For fiscal year 2008, revenue was $1.365 billion, a 13 percent increase over 2007 sales. Adjusted income for the year was $83 million, or $1.32 per share, an increase of 25 percent over 2007.
GAAP net income for fiscal 2008 was $83.0 million, or $1.32 per diluted share compared to GAAP net income of $66.6 million, or $0.97 per diluted share, for fiscal 2007. GAAP net income grew 25 percent on a year-over-year basis and GAAP EPS grew 36 percent on a year-over-year basis.
Analysts have been bullish on Netflix, which is finding that a sluggish economy is prompting budget-conscious consumers to find ways to be entertained at home. On a call with analysts, CEO Reed Hastings said that the impact of the recession remains unclear but that "streaming is energizing our growth" and that rentals of Blu-Ray DVDs appear to be the sweet spot of the DVD-rental business. In the last quarter, 700,000 subscribers rented Blu-Ray DVDs.
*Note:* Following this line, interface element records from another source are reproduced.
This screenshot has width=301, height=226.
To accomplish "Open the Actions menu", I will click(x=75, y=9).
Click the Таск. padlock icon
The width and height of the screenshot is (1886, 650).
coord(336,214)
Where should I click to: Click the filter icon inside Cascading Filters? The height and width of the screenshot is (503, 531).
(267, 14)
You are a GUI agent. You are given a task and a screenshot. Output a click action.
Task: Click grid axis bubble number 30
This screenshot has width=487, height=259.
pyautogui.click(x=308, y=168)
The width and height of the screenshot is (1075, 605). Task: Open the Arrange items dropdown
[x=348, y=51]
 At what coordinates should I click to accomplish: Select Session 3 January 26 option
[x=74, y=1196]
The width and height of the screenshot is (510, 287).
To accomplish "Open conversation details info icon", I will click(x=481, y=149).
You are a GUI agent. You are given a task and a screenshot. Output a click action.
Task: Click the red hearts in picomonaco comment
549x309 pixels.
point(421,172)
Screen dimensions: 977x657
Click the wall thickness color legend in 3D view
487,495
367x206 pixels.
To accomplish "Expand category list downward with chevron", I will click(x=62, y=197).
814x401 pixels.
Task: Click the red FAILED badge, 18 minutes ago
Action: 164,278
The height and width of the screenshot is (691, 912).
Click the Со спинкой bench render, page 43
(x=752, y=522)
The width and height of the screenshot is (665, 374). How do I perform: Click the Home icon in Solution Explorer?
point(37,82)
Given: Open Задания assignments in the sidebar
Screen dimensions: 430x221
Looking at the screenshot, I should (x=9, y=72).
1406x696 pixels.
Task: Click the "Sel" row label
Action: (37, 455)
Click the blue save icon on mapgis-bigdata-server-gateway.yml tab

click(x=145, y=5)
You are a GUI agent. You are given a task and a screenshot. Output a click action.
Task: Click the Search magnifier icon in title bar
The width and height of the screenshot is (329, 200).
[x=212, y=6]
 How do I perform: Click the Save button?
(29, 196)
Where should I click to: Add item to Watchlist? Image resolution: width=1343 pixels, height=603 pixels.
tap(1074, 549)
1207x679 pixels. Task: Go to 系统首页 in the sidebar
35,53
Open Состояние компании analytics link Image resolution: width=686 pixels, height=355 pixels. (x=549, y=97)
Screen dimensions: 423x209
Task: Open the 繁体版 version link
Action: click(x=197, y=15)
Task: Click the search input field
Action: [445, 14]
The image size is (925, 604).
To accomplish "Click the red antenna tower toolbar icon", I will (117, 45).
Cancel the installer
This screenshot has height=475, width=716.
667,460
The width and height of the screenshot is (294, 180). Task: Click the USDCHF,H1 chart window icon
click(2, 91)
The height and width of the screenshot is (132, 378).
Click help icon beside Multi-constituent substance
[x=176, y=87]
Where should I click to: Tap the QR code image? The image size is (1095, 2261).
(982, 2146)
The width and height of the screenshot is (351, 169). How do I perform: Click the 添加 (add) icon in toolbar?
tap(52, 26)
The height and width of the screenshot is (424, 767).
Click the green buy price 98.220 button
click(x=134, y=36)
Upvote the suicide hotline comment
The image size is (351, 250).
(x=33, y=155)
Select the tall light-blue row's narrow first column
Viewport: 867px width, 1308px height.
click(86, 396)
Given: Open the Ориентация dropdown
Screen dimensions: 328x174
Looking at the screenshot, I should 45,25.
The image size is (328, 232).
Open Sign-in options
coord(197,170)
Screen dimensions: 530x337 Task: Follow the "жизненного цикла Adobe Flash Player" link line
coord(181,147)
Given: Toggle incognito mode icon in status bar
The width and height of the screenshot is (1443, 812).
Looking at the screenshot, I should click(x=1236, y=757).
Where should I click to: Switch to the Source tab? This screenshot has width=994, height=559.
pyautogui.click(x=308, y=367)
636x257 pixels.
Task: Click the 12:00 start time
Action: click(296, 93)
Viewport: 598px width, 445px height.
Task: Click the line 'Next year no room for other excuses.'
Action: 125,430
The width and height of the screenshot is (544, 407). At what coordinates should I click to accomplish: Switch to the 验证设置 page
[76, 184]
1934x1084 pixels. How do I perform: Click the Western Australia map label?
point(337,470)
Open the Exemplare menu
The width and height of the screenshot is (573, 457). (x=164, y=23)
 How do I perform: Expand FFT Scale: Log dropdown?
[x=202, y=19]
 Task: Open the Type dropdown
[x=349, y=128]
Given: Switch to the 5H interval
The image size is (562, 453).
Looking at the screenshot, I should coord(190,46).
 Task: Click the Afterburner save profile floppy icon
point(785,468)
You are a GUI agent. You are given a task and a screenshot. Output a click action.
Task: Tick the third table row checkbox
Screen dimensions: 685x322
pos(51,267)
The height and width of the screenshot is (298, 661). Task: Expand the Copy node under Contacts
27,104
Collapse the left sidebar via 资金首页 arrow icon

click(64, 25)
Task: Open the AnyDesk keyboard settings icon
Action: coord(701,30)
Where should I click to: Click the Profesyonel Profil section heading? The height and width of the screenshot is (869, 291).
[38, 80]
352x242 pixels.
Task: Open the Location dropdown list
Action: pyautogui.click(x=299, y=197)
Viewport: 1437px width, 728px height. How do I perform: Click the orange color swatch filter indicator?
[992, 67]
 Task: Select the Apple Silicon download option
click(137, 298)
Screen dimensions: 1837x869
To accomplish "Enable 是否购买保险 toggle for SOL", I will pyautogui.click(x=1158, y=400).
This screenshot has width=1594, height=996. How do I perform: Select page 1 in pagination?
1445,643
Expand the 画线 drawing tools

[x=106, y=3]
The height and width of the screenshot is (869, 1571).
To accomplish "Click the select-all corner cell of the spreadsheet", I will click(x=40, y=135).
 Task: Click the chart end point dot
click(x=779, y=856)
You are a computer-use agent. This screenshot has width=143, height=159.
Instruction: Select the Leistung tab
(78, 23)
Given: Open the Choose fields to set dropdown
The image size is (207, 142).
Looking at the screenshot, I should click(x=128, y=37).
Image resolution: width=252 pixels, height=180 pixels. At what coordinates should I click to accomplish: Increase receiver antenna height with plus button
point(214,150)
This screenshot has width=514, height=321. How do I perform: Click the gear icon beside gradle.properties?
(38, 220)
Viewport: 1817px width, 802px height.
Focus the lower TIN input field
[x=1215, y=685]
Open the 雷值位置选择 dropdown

In a note released last week, Citi analyst Mark Mahaney said Netflix was "far and away" one of the "Top ‘09 Stocks Based On Our Defensive/Economic Factors." In his note, he wrote:
NFLX ranks # 1 because it offers a low cost/high value subscription model in a segment (Filmed Entertainment) that is more “hitical” than cyclical, and has no International Exposure (near-term a positive, long-term a negative) and a low Contribution Margin biz model.
Netflix has been aggressive about launching and marketing alternative services to its DVD-by-mail service, including its integration into other living room devices, such as Roku, XBox 360 and TiVo, as well as its online download service that allows users to rent and watch movies from their PCs or Macs, (or TVs that are connected to a computer.)
The space is starting to fill in with up-and-comers, including Vudu, which claims the largest online catalog of HD movies. But Netflix, like Blockbuster, is ahead of the game with - if nothing else - brand equity and an established customer base that finds value in Netflix. Even Apple, which rents movies via iTunes, said it has seen recent interest in online movie rentals via Apple TV, though noted that the living room product is still "a hobby."
The company noted that some customers seem to be transitioning from DVD to streaming but that it was too early to say if it was a trend that would continue and at what pace. If the trend does take off, then expenses - notably packaging of DVDs and postage costs - could be impacted.
Looking ahead, the company said it expects revenue of $387 million to $393 million with adjusted net income of $15 million to $20 million and an eps of 25 cents to 33 cents per share. It expects to end the quarter with 10.1 to 10.3 million subscribers. For the full year, it expects revenue of $1.58 billion to $1.635 billion and a net income of $88 million to $98 million and eps of $1.43 to $1.59 per share.
Churn for the fourth quarter was 4.2 percent, up slightly from 4.1 percent in last year's fourth quarter. It includes free subscribers as well as paying subscribers who elect not to renew their monthly subscription service during the quarter.
Shares of Netflix were down slightly in regular trading, closing at $30.15. Shares were on the rise in after-hours trading, however, up more than 7 percent.